Authentication
Who is requesting access to the AWS account and the resources in it?
- Establish the identity of the requester through credentials
- The requester could be a person or an application
Authentication
Who is requesting access to the AWS account and the resources in it?
Authorization
After the requester has been authenticated, what should they be allowed to do?
Think of a bank that allows customers to access accounts online:
“With authentication, you can use the identity of requesters to control who can use your AWS resources. With authorization, you can also use access management to control what resources requesters can use and in what ways.”
IAM controls individual and group access to AWS resources with the following capabilities:
Term | Definition |
---|---|
IAM resource | User, group, role, policy and identity-provider objects stored in IAM |
IAM entity | IAM resource objects that are used by AWS for authentication (users and roles) |
IAM identity | IAM resource objects that can be authorized in policies to perform actions and access resources (user, group, or role) |
Principal | Person or application that can sign in and make requests to AWS |
IAM User
A person or application that can authenticate with an AWS account. Given a permanent set of credentials that stay with the user until forced rotation occurs.
IAM Group
A collection of IAM users. Use groups to grant the same set of permissions to multiple users.
IAM Role
Similar to a user but doesn’t have long-term credentials. When assumed, provides temporary security credentials for the role session.
IAM Policy
A document that explicitly lists permissions. Can be attached to an IAM user, group, role, or any combination of these resources.
Action | Credentials Needed |
---|---|
Sign in to AWS Management Console | Username and password |
Run commands from AWS CLI | AWS access key* |
Make programmatic calls to AWS | AWS access key* |
*An AWS access key is a combination of an access key ID and a secret key.
“An IAM user who is a member of an IAM group inherits the permissions that are attached to that group.”

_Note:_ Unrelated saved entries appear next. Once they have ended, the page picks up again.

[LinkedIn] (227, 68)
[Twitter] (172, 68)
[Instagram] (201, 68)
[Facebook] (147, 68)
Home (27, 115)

You can attach IAM policies directly to an IAM user to further customize access granted through the group, but the recommended approach is group-based management.
Cross-account access: IAM user in AWS account 1 needs temporary access to an EC2 instance - create IAM role with necessary permissions that the user can assume
EC2 application access: Application on EC2 instance needs S3 bucket access - create IAM role, add to instance profile, attach profile to instance
Cross-account S3 access: IAM user in AWS account 2 needs S3 bucket access in AWS account 1 - create cross-account IAM role in account 1 defining account 2 as trusted entity
“When you use IAM roles, you don’t need to grant long-term security credentials to each entity that requires access to a resource.”
This section covered the fundamental concepts of authentication and authorization in AWS, focusing on IAM as the central service for managing access control through users, groups, roles, and policies while emphasizing security best practices and proper root user protection.